Task instructions
Print the range of lines that opens with the line containing "Go to the Surveys section" and closes with the last line of the listing. Include both ends; print nothing more.

Data in this exercise
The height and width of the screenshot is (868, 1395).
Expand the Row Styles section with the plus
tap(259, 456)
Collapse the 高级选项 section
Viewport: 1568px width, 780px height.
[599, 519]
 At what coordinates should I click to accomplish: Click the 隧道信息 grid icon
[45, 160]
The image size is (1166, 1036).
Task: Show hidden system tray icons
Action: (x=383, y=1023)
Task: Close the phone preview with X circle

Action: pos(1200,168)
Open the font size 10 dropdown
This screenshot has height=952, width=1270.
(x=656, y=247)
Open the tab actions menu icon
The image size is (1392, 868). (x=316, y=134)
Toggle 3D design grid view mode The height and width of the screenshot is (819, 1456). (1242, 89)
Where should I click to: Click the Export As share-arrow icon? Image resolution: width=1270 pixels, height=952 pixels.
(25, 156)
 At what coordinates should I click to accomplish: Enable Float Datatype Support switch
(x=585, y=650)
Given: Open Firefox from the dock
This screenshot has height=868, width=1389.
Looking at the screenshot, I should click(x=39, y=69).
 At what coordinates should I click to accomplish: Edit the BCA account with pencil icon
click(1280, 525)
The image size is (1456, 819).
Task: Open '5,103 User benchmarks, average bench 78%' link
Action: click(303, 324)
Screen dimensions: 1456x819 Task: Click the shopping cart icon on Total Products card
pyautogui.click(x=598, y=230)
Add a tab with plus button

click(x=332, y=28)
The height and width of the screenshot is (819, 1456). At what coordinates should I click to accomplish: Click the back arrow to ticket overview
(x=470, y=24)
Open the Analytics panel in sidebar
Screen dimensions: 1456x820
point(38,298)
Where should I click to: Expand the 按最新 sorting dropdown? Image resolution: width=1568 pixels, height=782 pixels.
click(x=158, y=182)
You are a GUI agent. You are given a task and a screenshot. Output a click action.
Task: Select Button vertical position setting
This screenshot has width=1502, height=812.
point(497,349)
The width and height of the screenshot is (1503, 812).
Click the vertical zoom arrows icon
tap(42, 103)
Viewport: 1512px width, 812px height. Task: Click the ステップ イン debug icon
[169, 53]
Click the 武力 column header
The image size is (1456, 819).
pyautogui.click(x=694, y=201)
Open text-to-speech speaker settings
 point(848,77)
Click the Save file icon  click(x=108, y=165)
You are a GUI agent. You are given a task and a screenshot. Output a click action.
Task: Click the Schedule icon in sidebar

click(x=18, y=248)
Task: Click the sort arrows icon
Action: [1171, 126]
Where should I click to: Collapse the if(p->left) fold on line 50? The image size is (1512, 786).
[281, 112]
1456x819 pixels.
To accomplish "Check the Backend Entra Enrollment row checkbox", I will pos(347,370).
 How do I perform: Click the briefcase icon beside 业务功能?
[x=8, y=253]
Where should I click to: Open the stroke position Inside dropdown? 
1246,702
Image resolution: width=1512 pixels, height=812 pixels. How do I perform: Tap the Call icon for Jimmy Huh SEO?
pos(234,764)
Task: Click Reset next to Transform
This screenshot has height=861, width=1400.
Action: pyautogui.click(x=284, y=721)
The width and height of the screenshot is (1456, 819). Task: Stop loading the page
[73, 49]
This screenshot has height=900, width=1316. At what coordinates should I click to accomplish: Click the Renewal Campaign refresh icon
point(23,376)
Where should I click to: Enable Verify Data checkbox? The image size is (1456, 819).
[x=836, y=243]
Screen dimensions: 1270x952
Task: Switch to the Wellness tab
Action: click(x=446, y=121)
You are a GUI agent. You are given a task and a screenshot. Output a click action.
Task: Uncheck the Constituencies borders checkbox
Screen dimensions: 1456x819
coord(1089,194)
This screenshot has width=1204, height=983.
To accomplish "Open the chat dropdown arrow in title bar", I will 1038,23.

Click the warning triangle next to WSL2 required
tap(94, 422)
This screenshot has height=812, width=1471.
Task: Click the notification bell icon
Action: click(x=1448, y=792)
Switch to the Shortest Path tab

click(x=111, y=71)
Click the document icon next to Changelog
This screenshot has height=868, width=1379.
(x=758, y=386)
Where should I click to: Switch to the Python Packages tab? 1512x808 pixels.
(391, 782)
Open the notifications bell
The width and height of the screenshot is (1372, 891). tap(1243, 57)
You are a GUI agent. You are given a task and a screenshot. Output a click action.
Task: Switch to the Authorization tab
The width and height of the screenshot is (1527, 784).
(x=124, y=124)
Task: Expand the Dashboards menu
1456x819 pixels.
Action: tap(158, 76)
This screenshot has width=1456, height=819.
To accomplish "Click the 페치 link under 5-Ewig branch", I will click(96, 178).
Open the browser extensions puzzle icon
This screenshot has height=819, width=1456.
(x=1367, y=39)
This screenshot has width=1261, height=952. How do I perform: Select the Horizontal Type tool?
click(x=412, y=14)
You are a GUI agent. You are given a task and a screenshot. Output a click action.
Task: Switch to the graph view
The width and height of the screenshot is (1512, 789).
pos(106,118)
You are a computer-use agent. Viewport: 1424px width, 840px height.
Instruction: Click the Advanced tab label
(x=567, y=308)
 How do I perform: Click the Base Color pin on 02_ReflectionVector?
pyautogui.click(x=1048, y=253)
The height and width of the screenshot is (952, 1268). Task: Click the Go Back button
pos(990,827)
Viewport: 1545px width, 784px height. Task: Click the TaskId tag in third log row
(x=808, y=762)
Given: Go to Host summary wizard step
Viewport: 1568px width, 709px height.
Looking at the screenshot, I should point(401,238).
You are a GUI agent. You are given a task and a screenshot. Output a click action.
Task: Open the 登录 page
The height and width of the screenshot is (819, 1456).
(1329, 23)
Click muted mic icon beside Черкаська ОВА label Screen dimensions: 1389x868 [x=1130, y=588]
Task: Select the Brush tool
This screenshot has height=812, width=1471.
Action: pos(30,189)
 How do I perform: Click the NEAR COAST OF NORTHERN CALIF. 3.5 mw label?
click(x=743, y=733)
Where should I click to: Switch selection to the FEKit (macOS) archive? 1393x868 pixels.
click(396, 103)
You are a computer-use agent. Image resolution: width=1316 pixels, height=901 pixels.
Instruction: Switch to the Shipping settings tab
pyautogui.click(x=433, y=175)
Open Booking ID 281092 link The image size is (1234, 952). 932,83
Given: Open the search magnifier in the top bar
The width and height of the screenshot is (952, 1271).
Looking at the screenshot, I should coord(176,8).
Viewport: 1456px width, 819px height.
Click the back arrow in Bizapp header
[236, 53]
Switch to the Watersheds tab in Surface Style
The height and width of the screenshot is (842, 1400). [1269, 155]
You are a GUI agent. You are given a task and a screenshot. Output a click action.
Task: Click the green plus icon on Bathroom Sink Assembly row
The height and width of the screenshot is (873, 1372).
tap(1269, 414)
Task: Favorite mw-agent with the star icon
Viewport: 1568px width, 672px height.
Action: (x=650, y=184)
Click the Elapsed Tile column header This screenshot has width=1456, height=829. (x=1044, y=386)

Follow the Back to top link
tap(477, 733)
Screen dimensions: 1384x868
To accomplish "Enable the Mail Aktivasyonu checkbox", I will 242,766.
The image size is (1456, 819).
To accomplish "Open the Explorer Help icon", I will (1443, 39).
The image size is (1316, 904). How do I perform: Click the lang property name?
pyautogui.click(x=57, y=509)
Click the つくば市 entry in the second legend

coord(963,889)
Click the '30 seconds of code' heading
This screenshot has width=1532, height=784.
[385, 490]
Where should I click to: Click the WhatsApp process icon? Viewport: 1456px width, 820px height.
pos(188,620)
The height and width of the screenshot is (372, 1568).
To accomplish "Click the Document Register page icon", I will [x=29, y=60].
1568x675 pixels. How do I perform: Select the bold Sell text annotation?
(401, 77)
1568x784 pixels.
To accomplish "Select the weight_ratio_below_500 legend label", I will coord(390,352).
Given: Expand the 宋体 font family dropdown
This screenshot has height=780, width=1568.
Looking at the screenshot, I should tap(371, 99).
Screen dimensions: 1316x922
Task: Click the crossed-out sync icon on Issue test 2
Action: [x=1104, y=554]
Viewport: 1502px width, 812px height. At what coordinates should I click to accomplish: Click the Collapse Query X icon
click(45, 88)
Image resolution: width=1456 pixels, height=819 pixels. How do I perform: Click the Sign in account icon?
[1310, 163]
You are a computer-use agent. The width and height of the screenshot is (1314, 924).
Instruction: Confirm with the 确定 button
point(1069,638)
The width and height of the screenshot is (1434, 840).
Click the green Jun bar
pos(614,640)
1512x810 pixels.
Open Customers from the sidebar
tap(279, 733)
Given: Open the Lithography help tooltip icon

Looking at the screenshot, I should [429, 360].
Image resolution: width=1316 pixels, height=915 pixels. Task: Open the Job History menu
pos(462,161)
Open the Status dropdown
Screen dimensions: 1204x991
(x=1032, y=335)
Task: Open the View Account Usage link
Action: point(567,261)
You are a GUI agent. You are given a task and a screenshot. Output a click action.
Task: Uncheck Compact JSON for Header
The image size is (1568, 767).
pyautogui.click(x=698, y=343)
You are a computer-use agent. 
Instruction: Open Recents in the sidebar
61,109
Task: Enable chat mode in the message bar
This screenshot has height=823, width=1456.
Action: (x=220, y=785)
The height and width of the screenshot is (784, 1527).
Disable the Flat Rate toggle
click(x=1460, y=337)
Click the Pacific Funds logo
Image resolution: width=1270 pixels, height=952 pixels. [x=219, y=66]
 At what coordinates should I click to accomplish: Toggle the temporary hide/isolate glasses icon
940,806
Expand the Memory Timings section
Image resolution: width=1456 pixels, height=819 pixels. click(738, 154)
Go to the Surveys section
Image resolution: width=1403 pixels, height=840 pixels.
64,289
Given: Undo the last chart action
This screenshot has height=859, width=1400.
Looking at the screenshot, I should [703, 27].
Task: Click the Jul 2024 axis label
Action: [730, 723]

Worked solution
Go to the Surveys section
Image resolution: width=1403 pixels, height=840 pixels.
64,289
Given: Undo the last chart action
This screenshot has height=859, width=1400.
Looking at the screenshot, I should [703, 27].
Task: Click the Jul 2024 axis label
Action: [730, 723]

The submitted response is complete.